Problem requirements: Your answer should repeat the entries in full, exactly as given, with no pictures.

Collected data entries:
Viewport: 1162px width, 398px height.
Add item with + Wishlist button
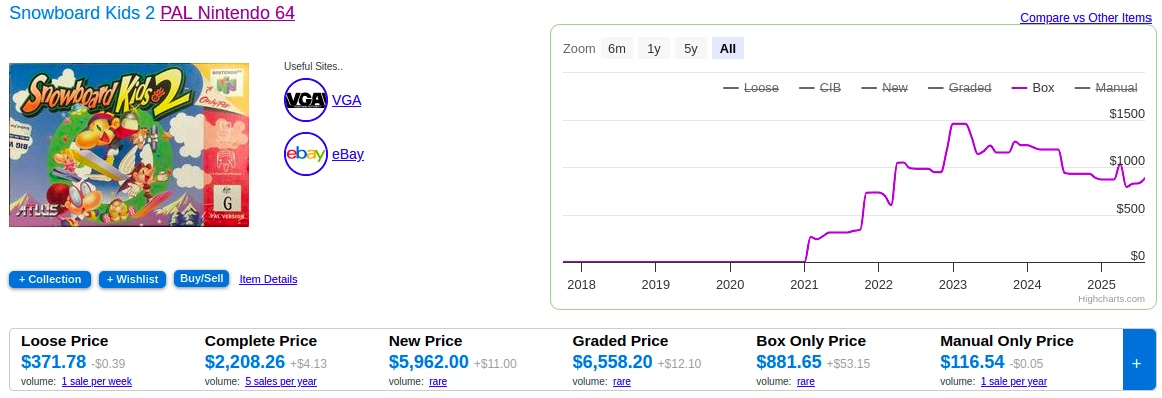coord(132,279)
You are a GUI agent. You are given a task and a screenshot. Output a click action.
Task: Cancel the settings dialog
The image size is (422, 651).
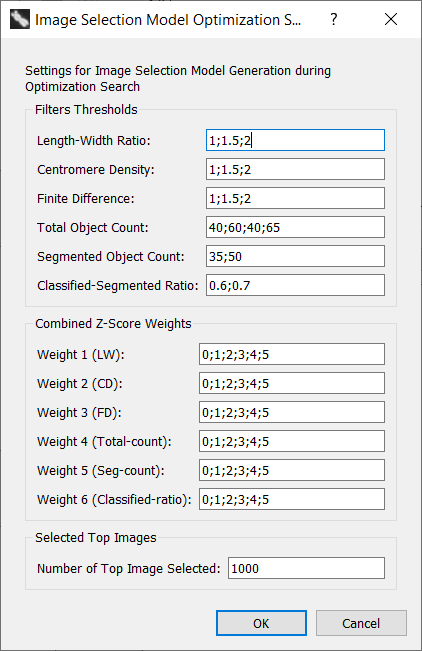click(x=361, y=623)
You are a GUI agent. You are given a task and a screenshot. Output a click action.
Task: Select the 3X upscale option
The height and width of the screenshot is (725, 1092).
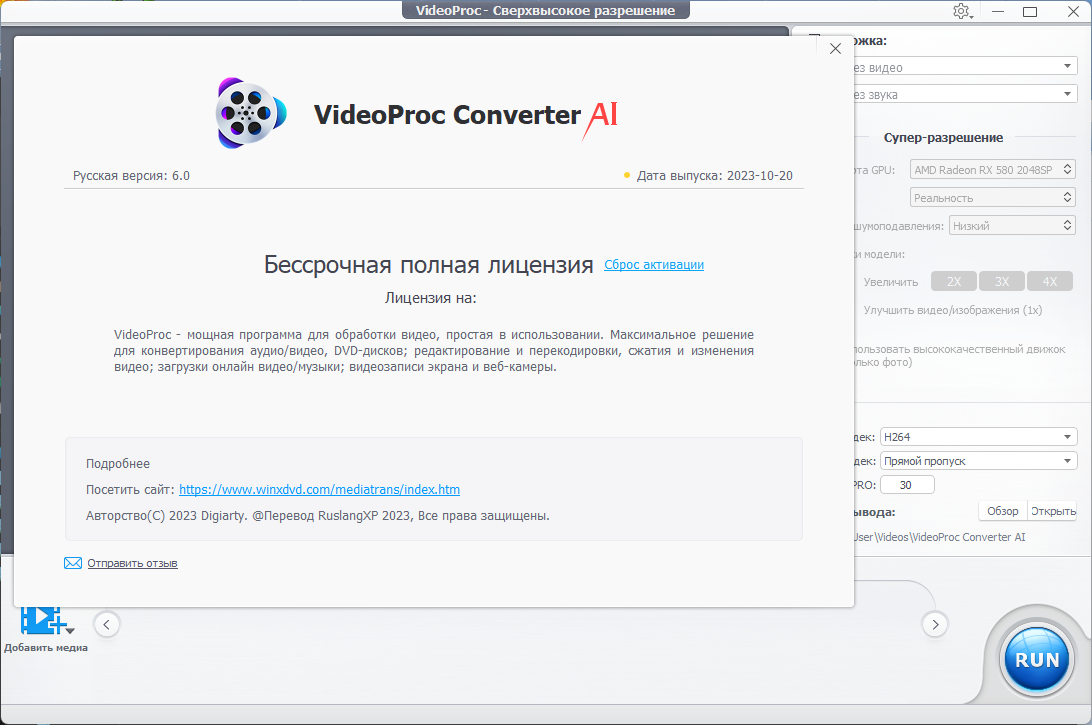(x=1001, y=282)
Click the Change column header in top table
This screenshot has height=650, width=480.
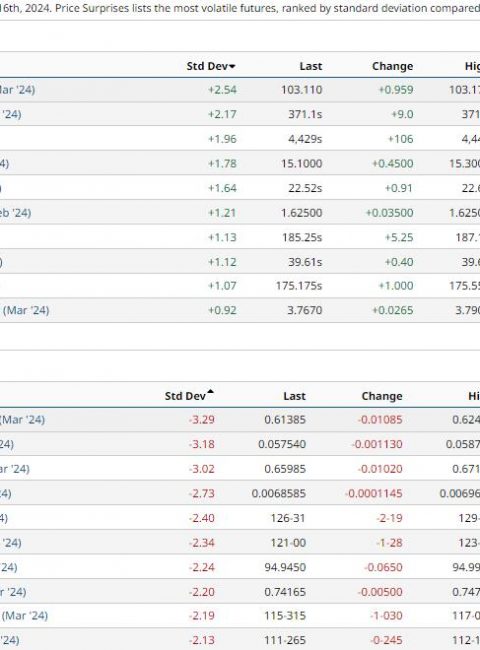(392, 66)
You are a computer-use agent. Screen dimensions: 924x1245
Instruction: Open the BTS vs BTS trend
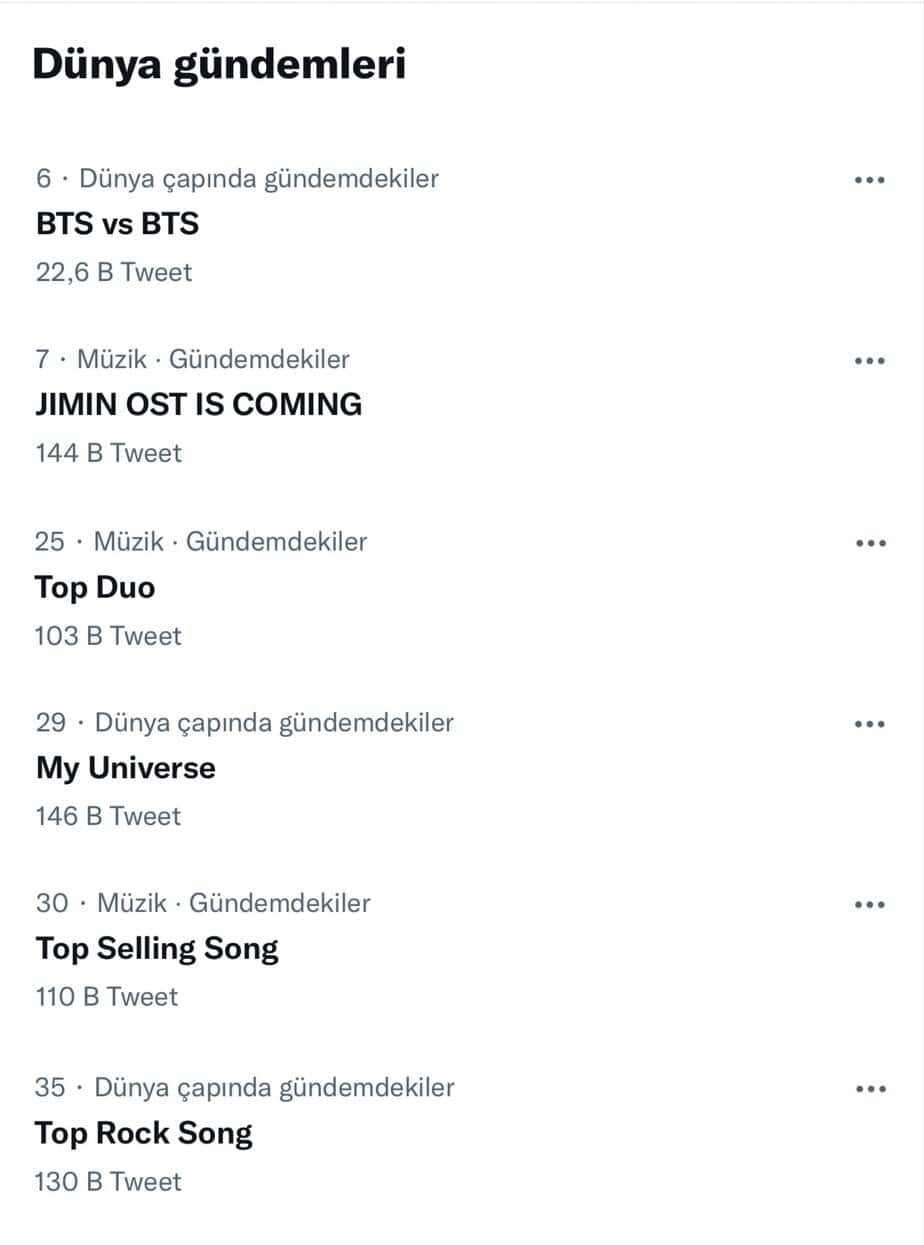(x=117, y=224)
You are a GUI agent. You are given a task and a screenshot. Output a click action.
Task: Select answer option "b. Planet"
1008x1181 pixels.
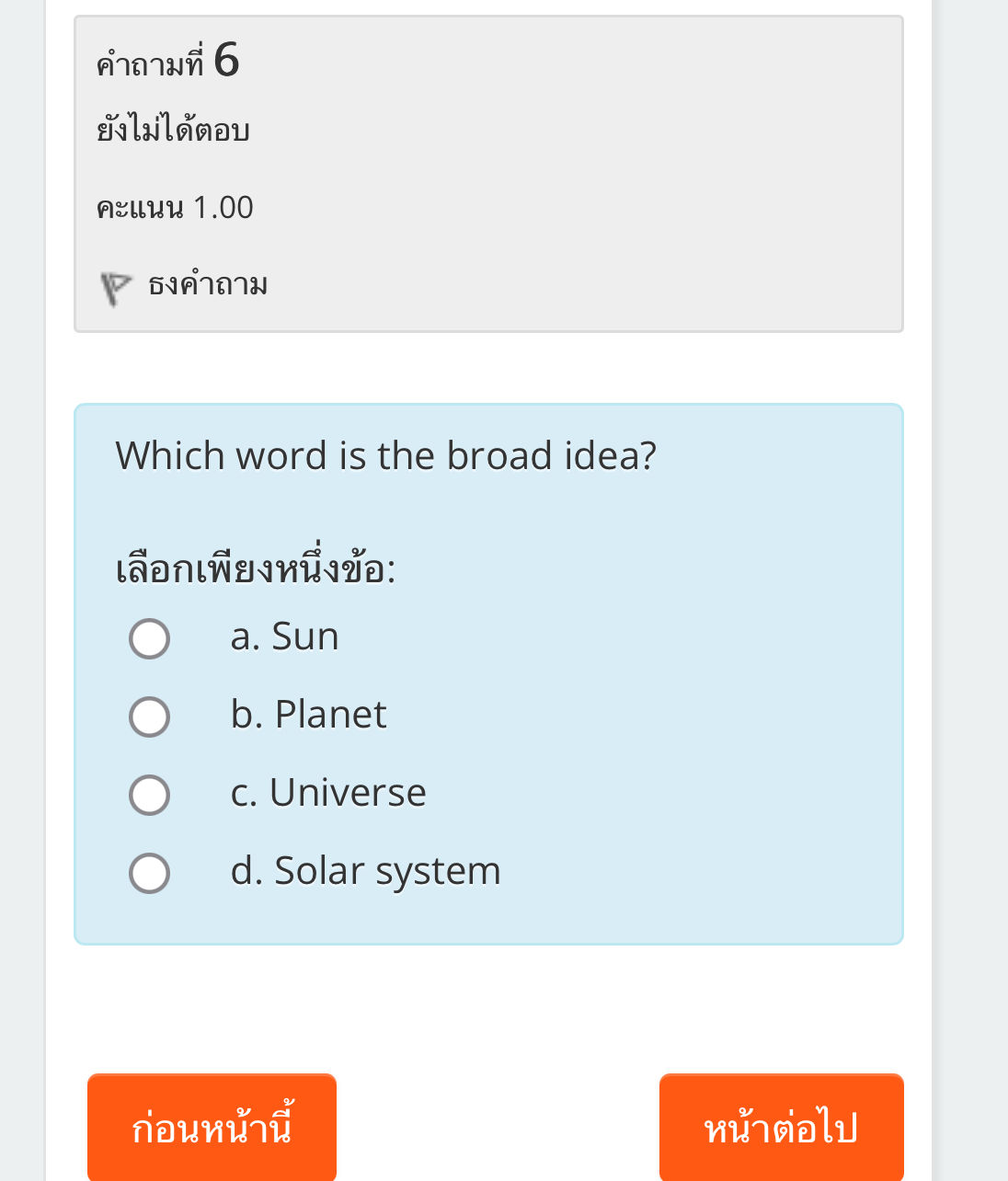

Answer for the task:
Viewport: 1162px width, 398px height.
Add item with + Wishlist button
coord(132,279)
You are a GUI agent. You are given a task and a screenshot. Output a click action.
Task: Cancel the settings dialog
The image size is (422, 651).
click(x=361, y=623)
You are a GUI agent. You are given a task and a screenshot. Output a click action.
Task: Select the 3X upscale option
The height and width of the screenshot is (725, 1092).
(x=1001, y=282)
Click the Change column header in top table
This screenshot has height=650, width=480.
(392, 66)
You are a computer-use agent. Screen dimensions: 924x1245
Instruction: Open the BTS vs BTS trend
(x=117, y=224)
You are a GUI agent. You are given a task and a screenshot. Output a click action.
Task: Select answer option "b. Planet"
1008x1181 pixels.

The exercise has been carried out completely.